Richard Laughlin

Rants about Software, Compilers, C++ and Rust.

Understanding LArrow Using Clang

In my previous post, I discussed how to build a clang tool which allows for inspection of the Clang AST. We then built up to a simple tool which dumps the AST as text to STDOUT. Even this simple tool is useful for understanding C++ which is otherwise complicated (or at least surprising). To demonstrate this, let's take a deep dive into Étienne Laurin's excellent post "C++ left arrow operator".

This blog post provides some C++ which seemingly uses a new operator, left arrow (<-) which is the inverse of the usual right arrow (->).

struct C {
    void f() { std::cout << "foo\n"; }    
};
 
int main() {
    C x;
    (&C::f)<-x;
}

The code declares an operator<, and an operator- which is the first hint as to how this works. To get an even clearer picture, let's look at the clang AST dump we get from our ast_dump plugin.

Clang to the Rescue

To make the output more readable, we're going to modify the original code slightly. Instead of importing iostream for std::cout, we'll just have the function add two numbers. Since we won't be using the output anyway, this makes the AST we get much smaller.

Bonus exercise: try this on the original and see how much additional AST gets generated!

So instead of:

struct C {
    void f() { std::cout << "foo\n"; }    
};

We'll have:

struct C {
    void f() { 3+5; }    
};

AST Dump Walkthrough

The full output is available in this gist.

I encourage readers to try to understand each block on their own before reading my walkthrough. To help, I'll provide the doxygen links for all of the AST nodes which are used in each block.

Boilerplate

First, we find the TranslationUnitDecl, along with some built-in typedefs which get emitted into every AST by clang. This can be ignored since we don't use any of it.

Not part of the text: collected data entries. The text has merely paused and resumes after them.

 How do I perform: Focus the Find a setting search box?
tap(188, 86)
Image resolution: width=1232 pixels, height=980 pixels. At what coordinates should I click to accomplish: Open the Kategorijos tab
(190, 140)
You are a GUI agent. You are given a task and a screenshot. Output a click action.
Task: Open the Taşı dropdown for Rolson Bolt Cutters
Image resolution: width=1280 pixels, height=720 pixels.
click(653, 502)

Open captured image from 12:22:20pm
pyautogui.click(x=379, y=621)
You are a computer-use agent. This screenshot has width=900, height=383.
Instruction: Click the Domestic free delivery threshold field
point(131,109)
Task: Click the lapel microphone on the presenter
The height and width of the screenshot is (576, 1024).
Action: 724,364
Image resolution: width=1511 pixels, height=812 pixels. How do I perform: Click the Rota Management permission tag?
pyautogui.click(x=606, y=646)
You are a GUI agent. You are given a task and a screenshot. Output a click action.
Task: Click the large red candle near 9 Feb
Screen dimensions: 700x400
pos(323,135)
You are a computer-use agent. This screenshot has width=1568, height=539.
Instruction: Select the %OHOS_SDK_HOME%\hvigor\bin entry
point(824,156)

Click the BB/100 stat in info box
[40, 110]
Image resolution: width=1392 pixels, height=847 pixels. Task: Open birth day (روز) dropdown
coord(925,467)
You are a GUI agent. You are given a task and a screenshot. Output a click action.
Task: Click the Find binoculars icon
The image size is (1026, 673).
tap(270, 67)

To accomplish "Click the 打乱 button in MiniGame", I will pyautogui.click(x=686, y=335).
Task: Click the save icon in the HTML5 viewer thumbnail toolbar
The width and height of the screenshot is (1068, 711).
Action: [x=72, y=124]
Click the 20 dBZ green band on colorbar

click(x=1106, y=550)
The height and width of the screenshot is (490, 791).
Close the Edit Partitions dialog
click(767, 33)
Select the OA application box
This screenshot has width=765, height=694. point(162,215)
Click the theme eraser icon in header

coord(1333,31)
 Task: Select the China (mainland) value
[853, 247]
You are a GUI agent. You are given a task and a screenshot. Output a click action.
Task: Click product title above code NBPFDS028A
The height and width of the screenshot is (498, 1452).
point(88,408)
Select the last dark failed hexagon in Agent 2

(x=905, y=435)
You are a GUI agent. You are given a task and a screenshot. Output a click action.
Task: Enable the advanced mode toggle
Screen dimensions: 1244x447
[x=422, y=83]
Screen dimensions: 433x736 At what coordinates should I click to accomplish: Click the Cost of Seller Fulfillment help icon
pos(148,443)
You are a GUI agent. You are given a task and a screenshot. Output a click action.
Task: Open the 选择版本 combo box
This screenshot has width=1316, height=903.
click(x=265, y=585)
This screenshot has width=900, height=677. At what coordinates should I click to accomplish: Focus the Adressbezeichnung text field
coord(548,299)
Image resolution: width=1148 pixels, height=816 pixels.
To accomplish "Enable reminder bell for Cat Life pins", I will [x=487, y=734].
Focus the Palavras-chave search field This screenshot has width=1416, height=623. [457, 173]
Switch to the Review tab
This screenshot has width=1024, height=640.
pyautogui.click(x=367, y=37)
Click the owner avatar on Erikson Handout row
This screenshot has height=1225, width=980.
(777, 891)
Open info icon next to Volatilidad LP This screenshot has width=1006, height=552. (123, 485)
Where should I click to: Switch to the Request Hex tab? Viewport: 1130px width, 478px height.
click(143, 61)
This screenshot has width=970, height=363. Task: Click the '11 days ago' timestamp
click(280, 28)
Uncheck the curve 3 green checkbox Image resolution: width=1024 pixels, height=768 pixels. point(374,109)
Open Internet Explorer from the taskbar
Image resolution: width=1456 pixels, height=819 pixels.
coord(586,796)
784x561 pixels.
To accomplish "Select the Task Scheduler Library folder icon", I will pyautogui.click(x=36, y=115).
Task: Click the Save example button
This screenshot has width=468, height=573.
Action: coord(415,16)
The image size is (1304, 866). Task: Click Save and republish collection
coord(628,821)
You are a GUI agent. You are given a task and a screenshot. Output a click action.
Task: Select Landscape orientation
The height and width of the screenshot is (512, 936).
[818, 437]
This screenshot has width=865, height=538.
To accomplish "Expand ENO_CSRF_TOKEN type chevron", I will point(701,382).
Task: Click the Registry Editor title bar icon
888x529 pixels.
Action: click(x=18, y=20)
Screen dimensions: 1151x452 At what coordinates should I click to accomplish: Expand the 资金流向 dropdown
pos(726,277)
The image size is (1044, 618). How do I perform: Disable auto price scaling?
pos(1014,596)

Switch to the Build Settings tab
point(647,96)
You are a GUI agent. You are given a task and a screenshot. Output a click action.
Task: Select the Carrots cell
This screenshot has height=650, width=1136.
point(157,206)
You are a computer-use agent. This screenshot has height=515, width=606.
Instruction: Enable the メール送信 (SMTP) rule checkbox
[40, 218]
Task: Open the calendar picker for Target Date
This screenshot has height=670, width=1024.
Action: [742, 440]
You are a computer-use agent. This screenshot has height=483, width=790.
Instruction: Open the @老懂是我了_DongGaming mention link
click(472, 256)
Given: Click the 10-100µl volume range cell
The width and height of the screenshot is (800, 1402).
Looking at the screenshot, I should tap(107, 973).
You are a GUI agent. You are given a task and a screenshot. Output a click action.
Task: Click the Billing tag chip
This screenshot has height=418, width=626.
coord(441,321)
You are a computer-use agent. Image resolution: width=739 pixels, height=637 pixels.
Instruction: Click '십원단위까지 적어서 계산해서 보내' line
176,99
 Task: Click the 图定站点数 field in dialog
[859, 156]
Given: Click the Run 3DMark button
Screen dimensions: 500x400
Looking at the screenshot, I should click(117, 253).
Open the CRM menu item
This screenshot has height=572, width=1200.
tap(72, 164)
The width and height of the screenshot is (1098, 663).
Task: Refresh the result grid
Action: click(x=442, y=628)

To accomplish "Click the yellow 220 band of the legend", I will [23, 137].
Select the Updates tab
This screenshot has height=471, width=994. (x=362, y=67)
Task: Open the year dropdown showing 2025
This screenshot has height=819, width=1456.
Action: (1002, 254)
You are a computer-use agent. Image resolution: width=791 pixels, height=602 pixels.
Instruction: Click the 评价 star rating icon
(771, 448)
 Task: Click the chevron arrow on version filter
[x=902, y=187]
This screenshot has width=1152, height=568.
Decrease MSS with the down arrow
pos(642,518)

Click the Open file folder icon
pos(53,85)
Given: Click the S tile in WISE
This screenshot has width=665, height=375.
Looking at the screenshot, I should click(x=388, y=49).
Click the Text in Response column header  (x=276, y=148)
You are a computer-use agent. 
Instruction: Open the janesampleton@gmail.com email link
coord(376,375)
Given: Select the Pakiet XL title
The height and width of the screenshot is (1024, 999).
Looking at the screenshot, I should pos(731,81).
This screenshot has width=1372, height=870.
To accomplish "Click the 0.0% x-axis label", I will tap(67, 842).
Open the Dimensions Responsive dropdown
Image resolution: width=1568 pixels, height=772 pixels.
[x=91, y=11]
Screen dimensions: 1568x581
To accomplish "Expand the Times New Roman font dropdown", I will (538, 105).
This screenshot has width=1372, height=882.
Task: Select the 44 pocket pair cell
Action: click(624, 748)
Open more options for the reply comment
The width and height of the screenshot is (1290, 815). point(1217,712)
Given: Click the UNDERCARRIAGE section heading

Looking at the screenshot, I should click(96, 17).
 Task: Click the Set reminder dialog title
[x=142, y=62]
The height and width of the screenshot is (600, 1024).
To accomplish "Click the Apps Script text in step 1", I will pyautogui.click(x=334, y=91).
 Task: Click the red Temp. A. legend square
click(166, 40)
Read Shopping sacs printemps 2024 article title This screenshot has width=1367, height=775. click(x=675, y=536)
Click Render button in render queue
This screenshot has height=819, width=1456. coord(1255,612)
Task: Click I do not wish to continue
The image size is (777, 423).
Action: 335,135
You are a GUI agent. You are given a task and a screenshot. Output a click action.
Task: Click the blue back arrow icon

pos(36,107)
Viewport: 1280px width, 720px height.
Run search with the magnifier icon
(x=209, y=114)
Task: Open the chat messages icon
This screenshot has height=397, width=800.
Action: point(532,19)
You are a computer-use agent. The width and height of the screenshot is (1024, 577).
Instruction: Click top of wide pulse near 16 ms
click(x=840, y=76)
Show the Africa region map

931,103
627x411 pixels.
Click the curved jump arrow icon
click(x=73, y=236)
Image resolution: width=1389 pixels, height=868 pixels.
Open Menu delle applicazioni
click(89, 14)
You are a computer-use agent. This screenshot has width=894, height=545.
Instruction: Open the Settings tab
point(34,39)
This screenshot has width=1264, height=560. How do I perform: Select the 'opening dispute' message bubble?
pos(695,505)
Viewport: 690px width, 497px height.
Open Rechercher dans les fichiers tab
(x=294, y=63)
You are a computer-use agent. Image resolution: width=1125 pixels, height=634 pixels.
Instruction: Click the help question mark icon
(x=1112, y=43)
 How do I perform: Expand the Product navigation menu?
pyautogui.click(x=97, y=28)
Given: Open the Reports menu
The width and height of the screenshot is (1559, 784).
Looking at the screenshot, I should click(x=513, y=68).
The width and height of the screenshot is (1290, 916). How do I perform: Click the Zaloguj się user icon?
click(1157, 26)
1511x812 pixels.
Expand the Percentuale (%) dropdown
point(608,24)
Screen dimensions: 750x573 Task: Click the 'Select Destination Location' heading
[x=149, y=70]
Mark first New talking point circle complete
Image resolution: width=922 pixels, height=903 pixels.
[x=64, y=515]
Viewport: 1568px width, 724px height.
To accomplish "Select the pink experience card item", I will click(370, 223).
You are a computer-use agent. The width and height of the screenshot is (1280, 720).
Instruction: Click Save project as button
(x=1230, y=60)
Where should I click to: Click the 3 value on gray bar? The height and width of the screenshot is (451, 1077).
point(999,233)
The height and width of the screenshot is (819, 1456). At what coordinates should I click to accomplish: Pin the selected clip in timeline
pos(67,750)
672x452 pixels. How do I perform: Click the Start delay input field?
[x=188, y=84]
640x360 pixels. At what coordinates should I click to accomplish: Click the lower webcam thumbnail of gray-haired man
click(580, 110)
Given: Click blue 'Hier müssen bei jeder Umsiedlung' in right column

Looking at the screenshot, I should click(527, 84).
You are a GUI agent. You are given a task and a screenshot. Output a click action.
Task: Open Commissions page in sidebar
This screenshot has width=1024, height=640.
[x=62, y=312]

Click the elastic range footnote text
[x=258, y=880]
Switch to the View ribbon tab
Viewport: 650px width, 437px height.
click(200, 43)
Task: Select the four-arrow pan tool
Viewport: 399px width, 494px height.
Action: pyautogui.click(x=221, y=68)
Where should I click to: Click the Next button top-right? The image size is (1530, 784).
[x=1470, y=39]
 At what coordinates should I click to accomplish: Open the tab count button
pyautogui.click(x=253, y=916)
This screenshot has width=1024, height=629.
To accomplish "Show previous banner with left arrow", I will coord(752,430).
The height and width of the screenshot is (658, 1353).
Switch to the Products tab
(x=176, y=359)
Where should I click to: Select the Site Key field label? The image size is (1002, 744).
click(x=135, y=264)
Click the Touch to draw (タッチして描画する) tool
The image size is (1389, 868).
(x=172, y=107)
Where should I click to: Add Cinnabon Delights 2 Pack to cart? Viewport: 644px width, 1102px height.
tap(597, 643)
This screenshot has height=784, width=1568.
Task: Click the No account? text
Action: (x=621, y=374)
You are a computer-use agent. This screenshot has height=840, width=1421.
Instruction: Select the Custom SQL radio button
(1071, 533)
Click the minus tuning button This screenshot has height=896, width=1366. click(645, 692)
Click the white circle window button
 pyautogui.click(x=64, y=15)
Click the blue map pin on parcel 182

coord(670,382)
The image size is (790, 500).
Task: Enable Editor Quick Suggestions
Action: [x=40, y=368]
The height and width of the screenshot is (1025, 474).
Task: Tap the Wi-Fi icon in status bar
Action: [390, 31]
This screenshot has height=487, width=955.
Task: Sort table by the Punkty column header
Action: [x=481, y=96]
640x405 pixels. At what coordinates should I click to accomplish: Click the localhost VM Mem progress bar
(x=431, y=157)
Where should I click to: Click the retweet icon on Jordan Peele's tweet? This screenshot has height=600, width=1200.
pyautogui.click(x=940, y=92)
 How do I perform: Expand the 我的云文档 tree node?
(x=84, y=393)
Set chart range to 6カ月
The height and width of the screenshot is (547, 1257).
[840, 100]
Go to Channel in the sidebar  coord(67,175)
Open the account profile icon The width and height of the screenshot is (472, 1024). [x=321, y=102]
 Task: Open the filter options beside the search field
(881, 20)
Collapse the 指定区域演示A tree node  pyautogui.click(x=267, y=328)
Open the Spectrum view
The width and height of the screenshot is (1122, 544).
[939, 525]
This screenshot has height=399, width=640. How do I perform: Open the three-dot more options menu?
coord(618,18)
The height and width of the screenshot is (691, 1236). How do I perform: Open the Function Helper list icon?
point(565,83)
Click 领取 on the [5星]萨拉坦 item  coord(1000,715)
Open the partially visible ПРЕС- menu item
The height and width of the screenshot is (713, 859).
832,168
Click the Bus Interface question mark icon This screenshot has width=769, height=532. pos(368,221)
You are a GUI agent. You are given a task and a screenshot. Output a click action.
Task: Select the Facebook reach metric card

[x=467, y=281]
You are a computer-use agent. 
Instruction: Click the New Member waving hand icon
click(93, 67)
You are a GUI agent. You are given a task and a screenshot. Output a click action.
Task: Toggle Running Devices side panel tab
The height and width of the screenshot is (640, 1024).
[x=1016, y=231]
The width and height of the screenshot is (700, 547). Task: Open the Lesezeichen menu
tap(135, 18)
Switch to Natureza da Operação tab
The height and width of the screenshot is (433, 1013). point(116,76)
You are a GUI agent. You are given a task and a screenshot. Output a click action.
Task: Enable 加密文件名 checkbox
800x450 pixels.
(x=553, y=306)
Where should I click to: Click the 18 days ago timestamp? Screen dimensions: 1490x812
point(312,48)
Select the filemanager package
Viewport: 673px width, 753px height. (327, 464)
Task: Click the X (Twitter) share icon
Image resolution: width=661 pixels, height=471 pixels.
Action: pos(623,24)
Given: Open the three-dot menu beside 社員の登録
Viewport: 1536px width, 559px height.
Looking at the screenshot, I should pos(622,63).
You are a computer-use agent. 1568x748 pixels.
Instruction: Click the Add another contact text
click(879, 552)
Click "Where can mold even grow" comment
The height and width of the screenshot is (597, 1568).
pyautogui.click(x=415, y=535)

BuiltinType ConstantArrayType PointerType RecordType TranslationUnitDecl TypedefDecl

TranslationUnitDecl 0x19ed5b8 <<invalid sloc>> <invalid sloc>
|-TypedefDecl 0x19ede20 <<invalid sloc>> <invalid sloc> implicit __int128_t '__int128'
| `-BuiltinType 0x19edb80 '__int128'
|-TypedefDecl 0x19ede90 <<invalid sloc>> <invalid sloc> implicit __uint128_t 'unsigned __int128'
| `-BuiltinType 0x19edba0 'unsigned __int128'
|-TypedefDecl 0x19ee208 <<invalid sloc>> <invalid sloc> implicit __NSConstantString '__NSConstantString_tag'
| `-RecordType 0x19edf80 '__NSConstantString_tag'
|   `-CXXRecord 0x19edee8 '__NSConstantString_tag'
|-TypedefDecl 0x19ee2a0 <<invalid sloc>> <invalid sloc> implicit __builtin_ms_va_list 'char *'
| `-PointerType 0x19ee260 'char *'
|   `-BuiltinType 0x19ed660 'char'
|-TypedefDecl 0x1a37d28 <<invalid sloc>> <invalid sloc> implicit __builtin_va_list '__va_list_tag[1]'
| `-ConstantArrayType 0x1a37cd0 '__va_list_tag[1]' 1 
|   `-RecordType 0x19ee390 '__va_list_tag'
|     `-CXXRecord 0x19ee2f8 '__va_list_tag'

struct larrow

Now we get to the real stuff: The template definition of larrow. It is a ClassTemplateDecl, which represents the declaration of a class or struct template. Inside it has a single TemplateTypeParamDecl corresponding to the template argument T.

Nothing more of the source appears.